In just a few short hours, hikers can escape the pressures of civilization and relax in the tranquility of a wilderness paradise, then return to their former lives, recharged.
That's the beauty of Florida's "must-do" hikes: minimal commitment, maximum benefit.
From northwest Florida to the Everglades, Florida has hundreds of great hikes that can take anywhere from a few hours to a full day to complete.
While it is impossible to list them all here, following are a few of the more spectacular hiking in Florida trails arranged geographically from north to south.
The Ravine Trail at Mike Roess Gold Head Branch State Park is located about halfway between Gainesville and Jacksonville, on Florida's "Central Ridge." The rolling sand hills are dotted with springs that feed other springs. Four marked trails vary in duration from 10 minutes to two hours. This is one of the best places in the state to experience a full moon hike.
Etoniah Creek State Forest's bottomlands, northeast of Gainesville, are favorite haunt of black bear. The Longleaf Pine Trail loop is roughly five miles in length and part of the Florida Forest Service "Trailwalker Program."
Northeast of Milton, Blackwater River State Forest has both loop and linear trails ranging from 4 - 21 miles, many of which can be completed in less than a day. The forest is one of the few places in Florida where you can actually experience an elevation change (it varies from 10 to 290 feet above sea level). The forest is also home to the rare, carnivorous pitcher plant.
Hillsborough River State Park has some of the best "urban" trails in the state. There are five to choose from that total more than seven miles in length. Start at the famous "prayer of the woods" sign, then do your best do "get lost" for a few hours.
Another great wilderness hike that is just a short drive from Tampa can be found in Little Manatee River State Park near Wimauma. The 6.5-mile trail meanders through several habitats. Stop for lunch at the primitive campsite.
South of Orlando, in the Central Highlands, Lake Kissimmee State Park offers three different trail circuits totaling 13 miles in length. Varied terrain - hardwood hammocks, pine flatwoods and freshwater marshland - make ideal habitat for white-tailed deer, bobcat and wild pigs.
Lake County Water Authority's Daubenmire Trail in the 2,300-acre Flat Island Preserve has a 4-mile loop trail (with three cross trails) on the outskirts of Leesburg within the Okahumpka Marsh that is a favorite haunt of bird watchers.

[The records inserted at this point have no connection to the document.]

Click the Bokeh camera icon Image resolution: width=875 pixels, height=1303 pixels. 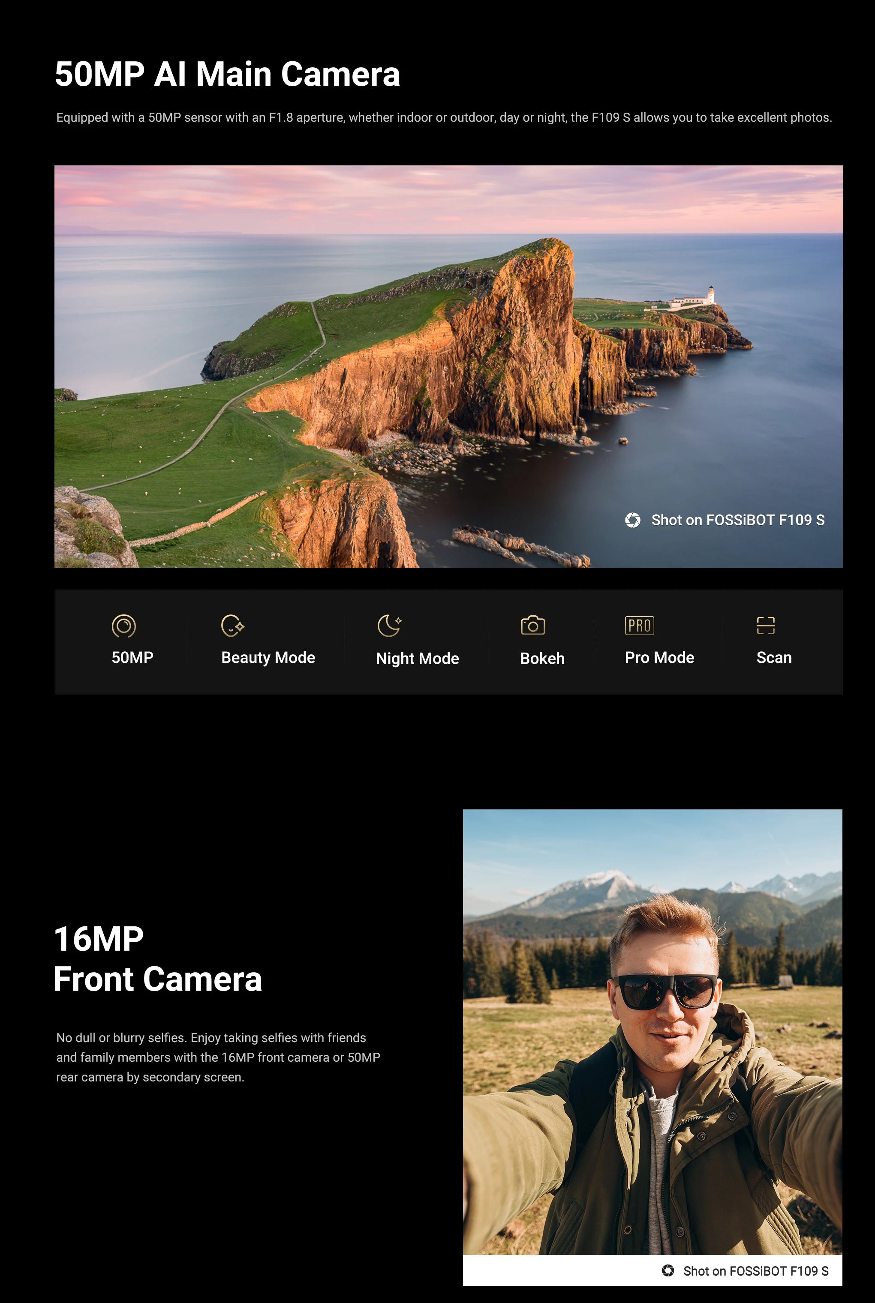(532, 625)
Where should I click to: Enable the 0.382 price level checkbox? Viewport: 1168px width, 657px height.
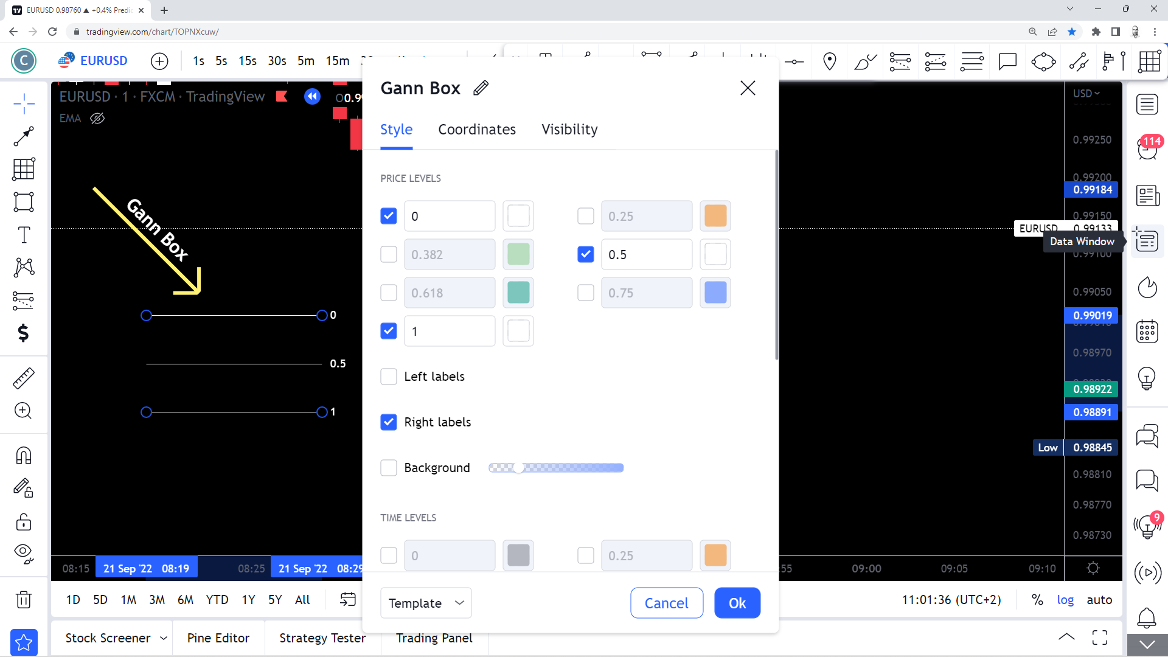(x=389, y=254)
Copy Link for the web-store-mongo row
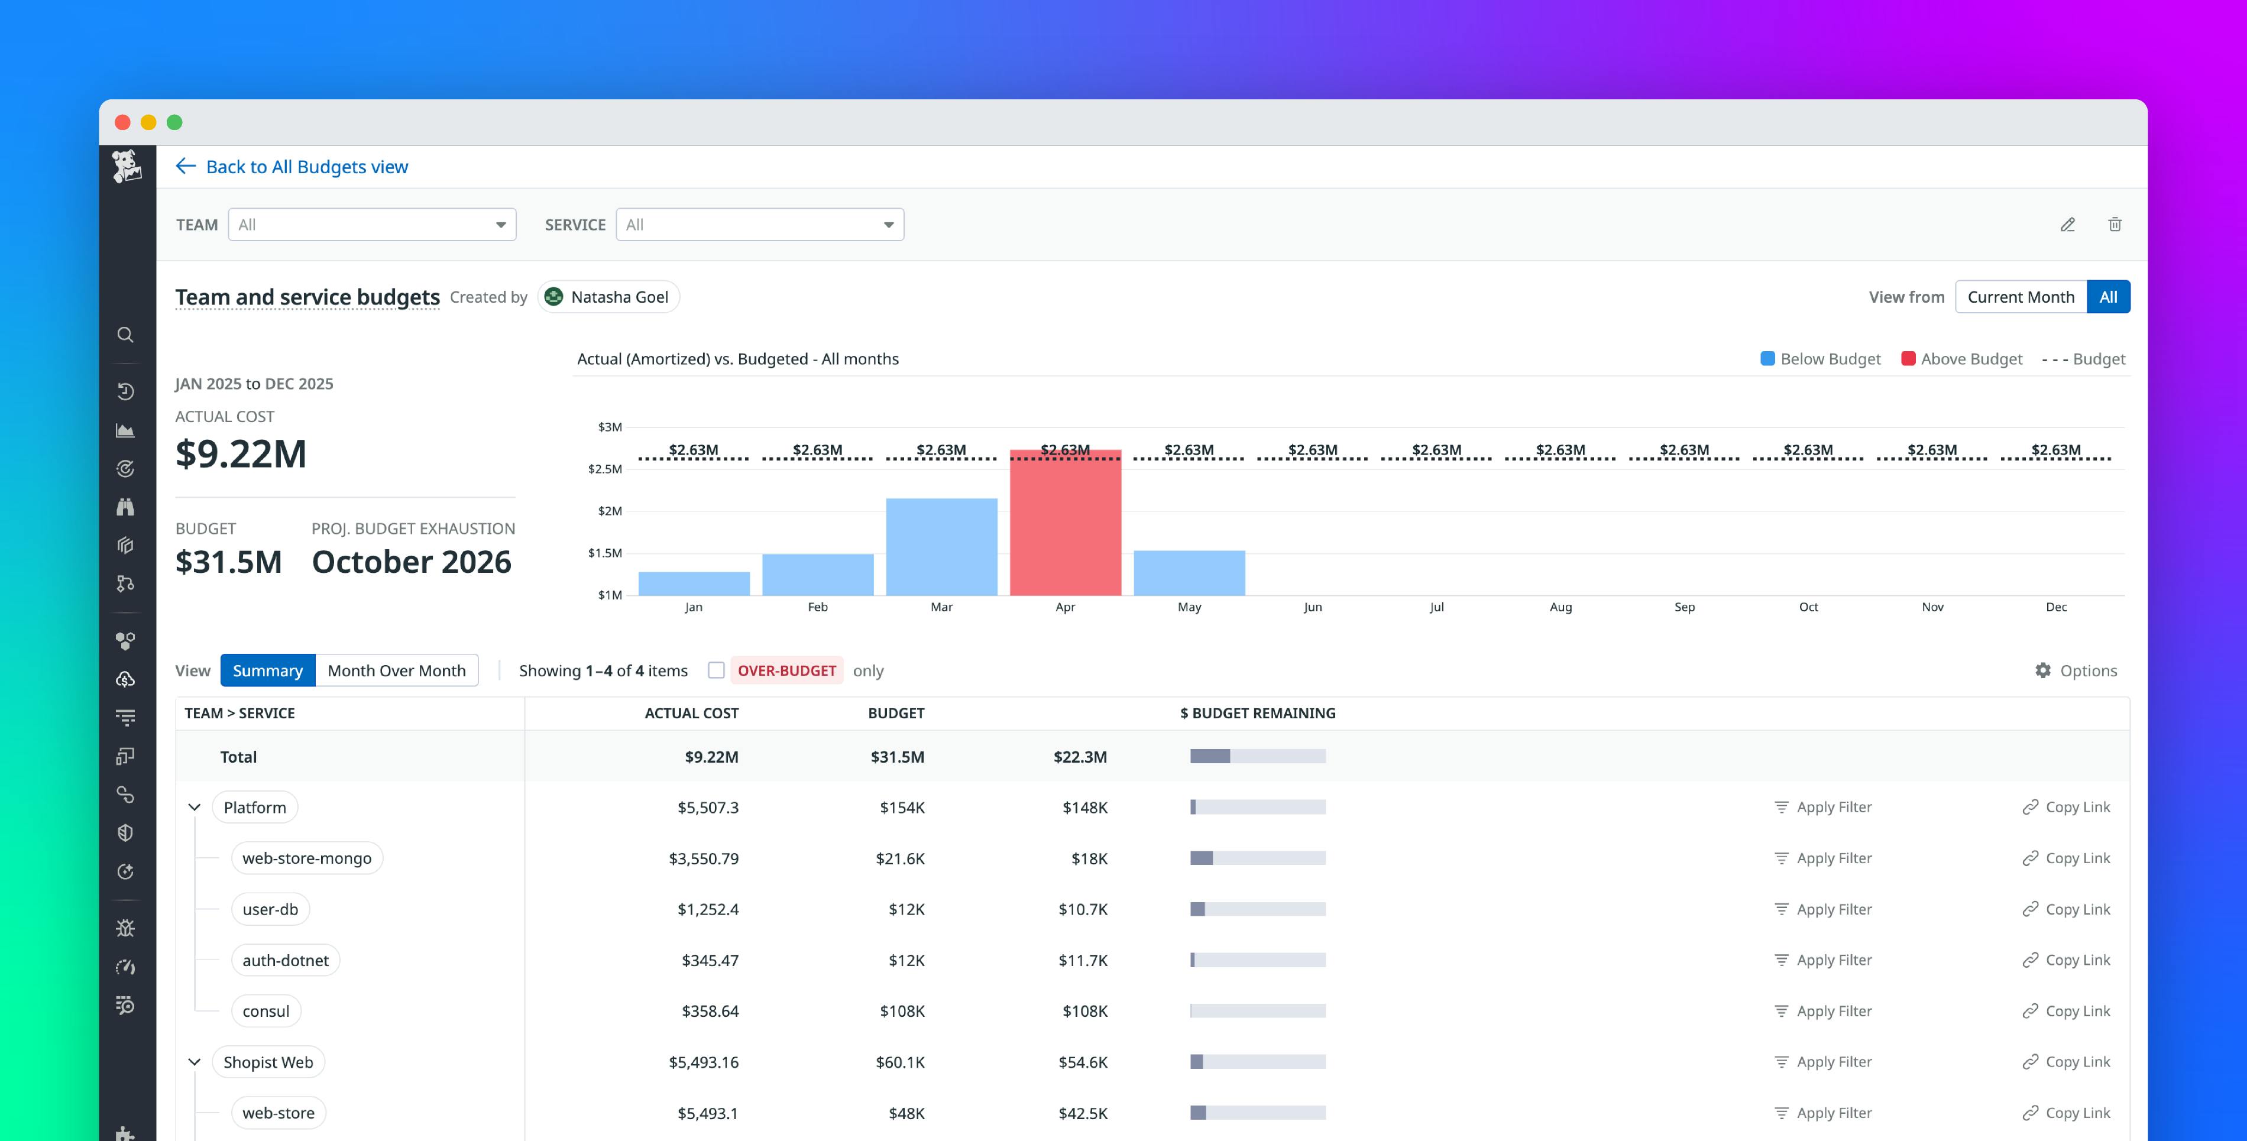The height and width of the screenshot is (1141, 2247). click(2066, 857)
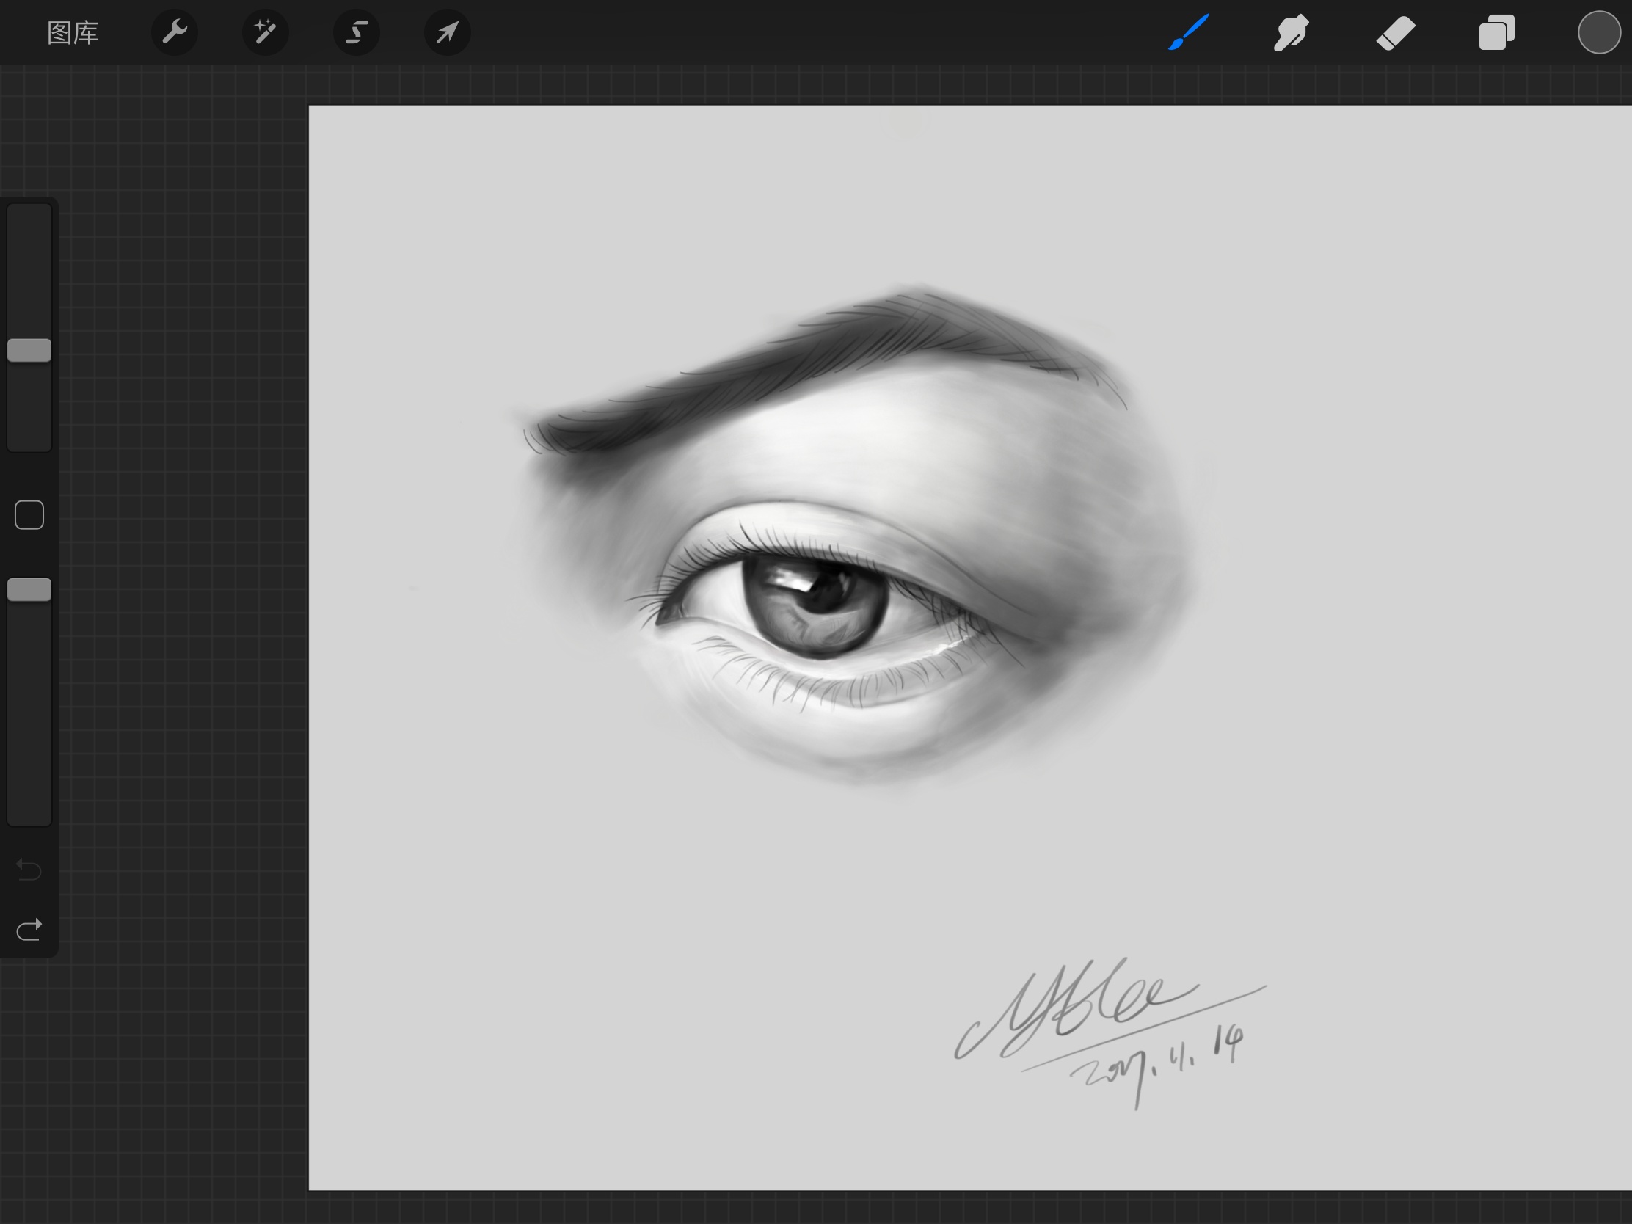Viewport: 1632px width, 1224px height.
Task: Select the Smudge finger tool
Action: click(x=1291, y=32)
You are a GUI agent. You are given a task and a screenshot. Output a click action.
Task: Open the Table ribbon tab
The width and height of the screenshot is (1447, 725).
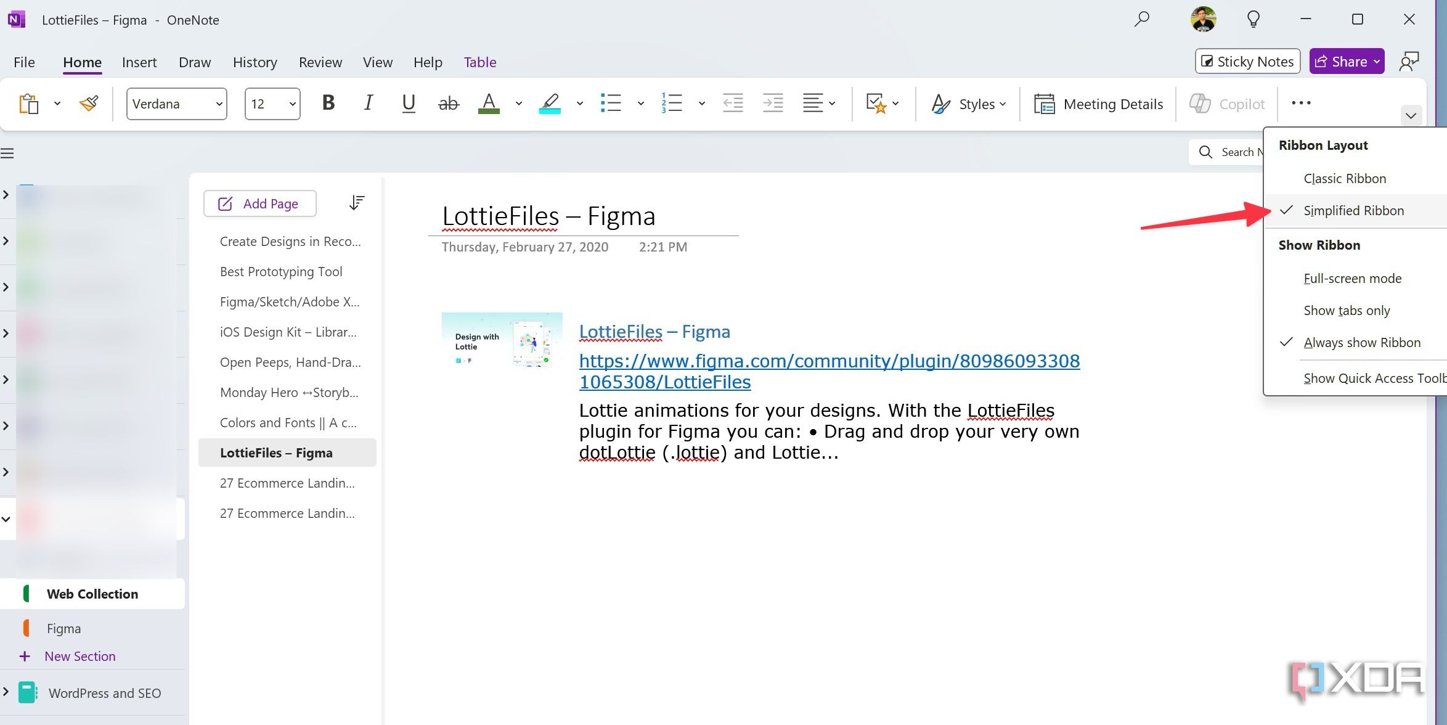(x=480, y=62)
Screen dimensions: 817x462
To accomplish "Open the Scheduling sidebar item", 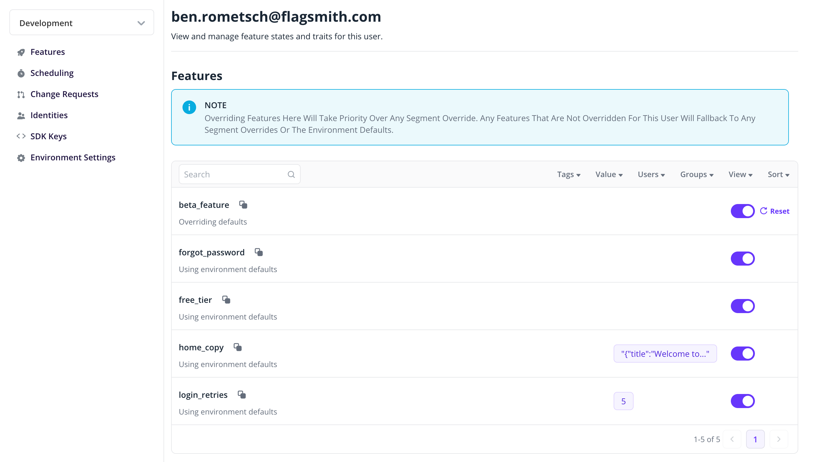I will click(52, 73).
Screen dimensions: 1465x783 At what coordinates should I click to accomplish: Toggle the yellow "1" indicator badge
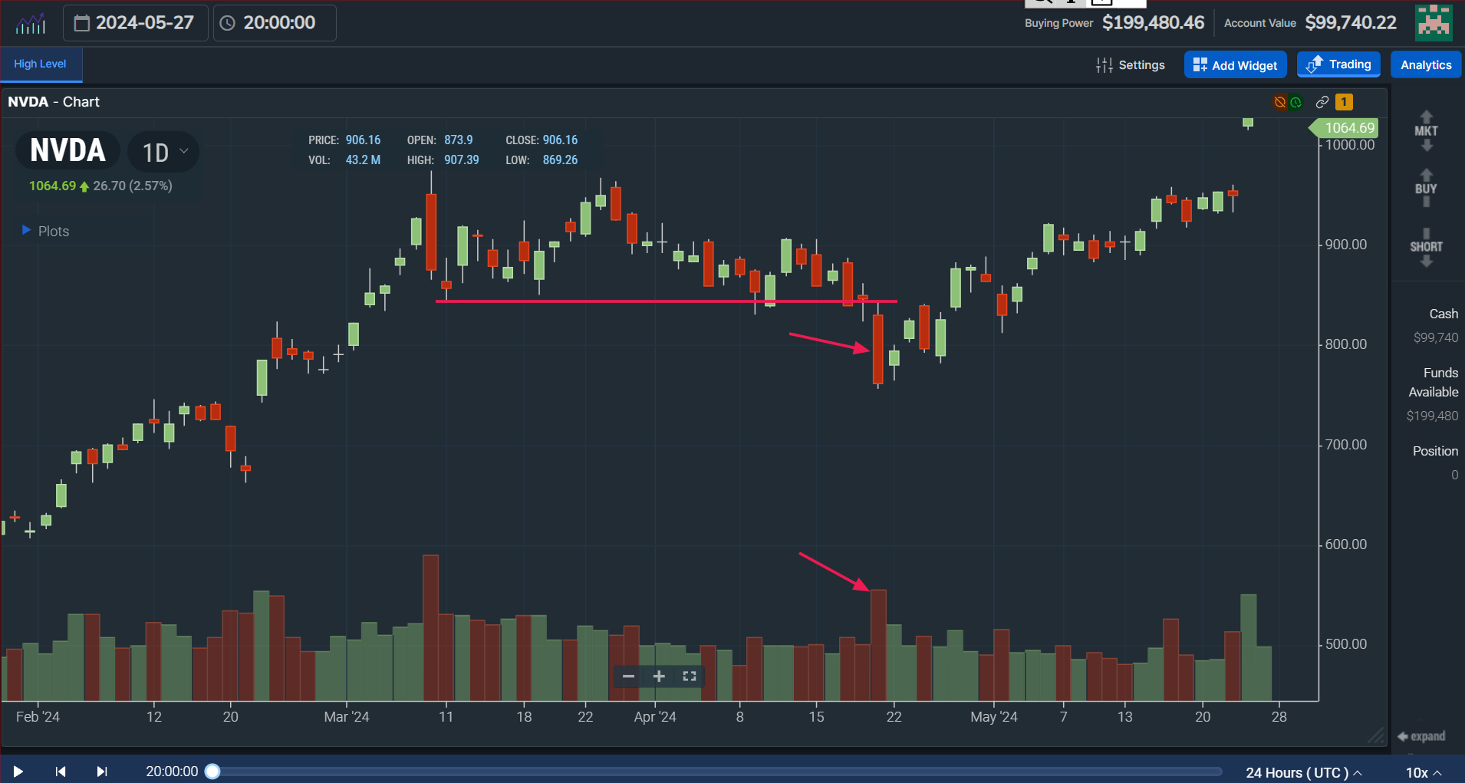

The Seabranch Preserve State Park Hiking Trail, south of Stuart in Martin County, meanders through one of the last unspoiled "scrub" habitats in the southeastern United States. The 4.8-mile, double-loop hiking trail, is maintained by the "Tropical Trekkers" and a good choice for the fall.
For another good sub-tropical adventure, visit Jonathan Dickinson State Park in Hobe Sound about 25 miles north of West Palm Beach. The park's Kitching Creek Nature Trail overlooks a meandering creek, while the Hobe Mountain Trail's boardwalk leads to an observation deck.
The more than 2,400 acres of Dagny Johnson Key Largo Hammocks Botanical State Park contains one of the largest contiguous tracts of tropical West Indian hardwood hammock in the United States. There are more than six miles of nature trails, most of which are paved and accessible by wheelchair. The park is home to 84 federally listed species of plants and animals.